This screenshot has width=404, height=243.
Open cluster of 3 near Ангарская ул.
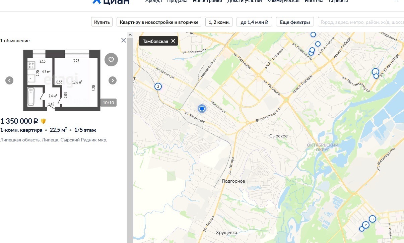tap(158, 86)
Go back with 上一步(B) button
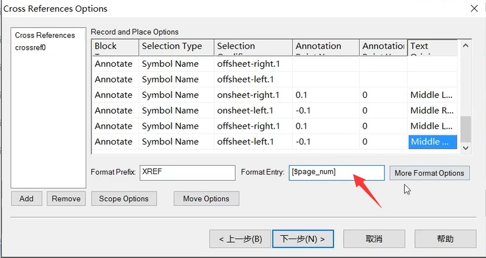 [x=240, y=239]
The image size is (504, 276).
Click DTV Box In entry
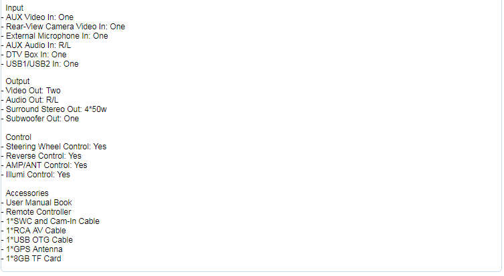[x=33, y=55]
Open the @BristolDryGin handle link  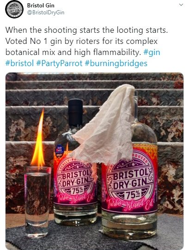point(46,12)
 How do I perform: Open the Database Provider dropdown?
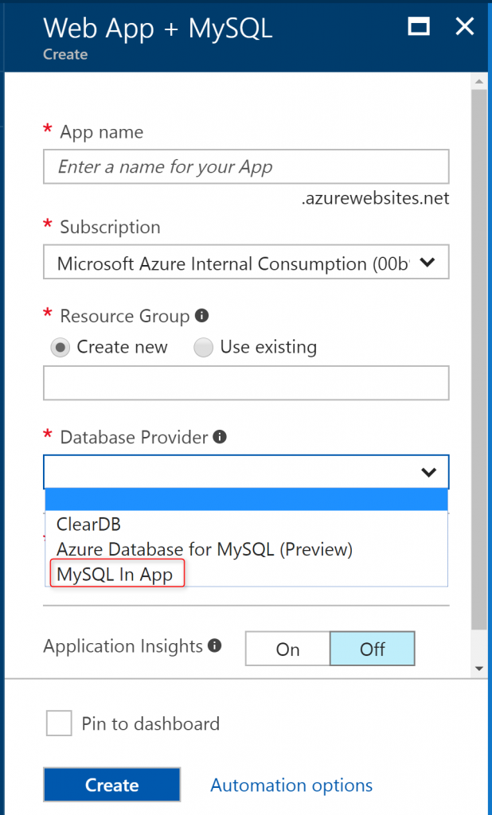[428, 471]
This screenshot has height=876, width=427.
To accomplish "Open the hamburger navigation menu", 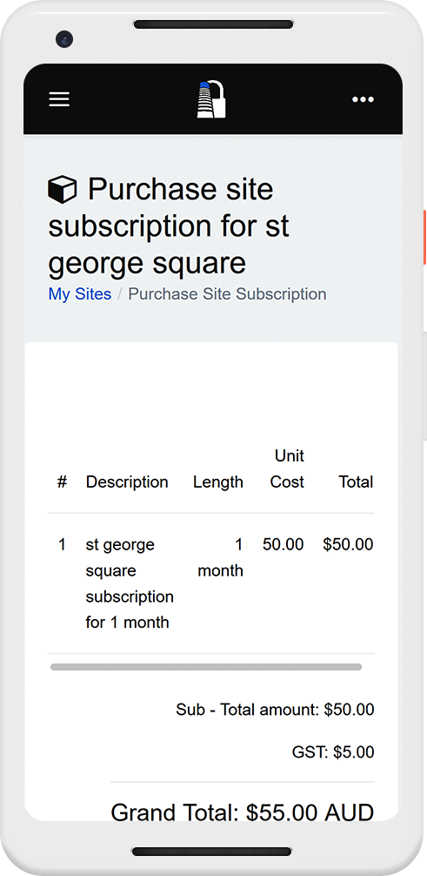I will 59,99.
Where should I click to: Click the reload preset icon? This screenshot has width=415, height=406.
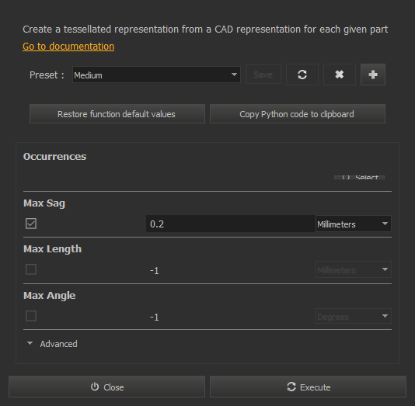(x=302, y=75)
----
*Exercise directions:* Reproduce the records from the line containing "Where should I" down to the end of the records, requests included, shifting every coordinate in the answers by adding -54 to it. Leave the pictures out.

*Solution to this problem:*
Where should I click to: Click the reload preset icon? This screenshot has width=415, height=406.
(x=248, y=21)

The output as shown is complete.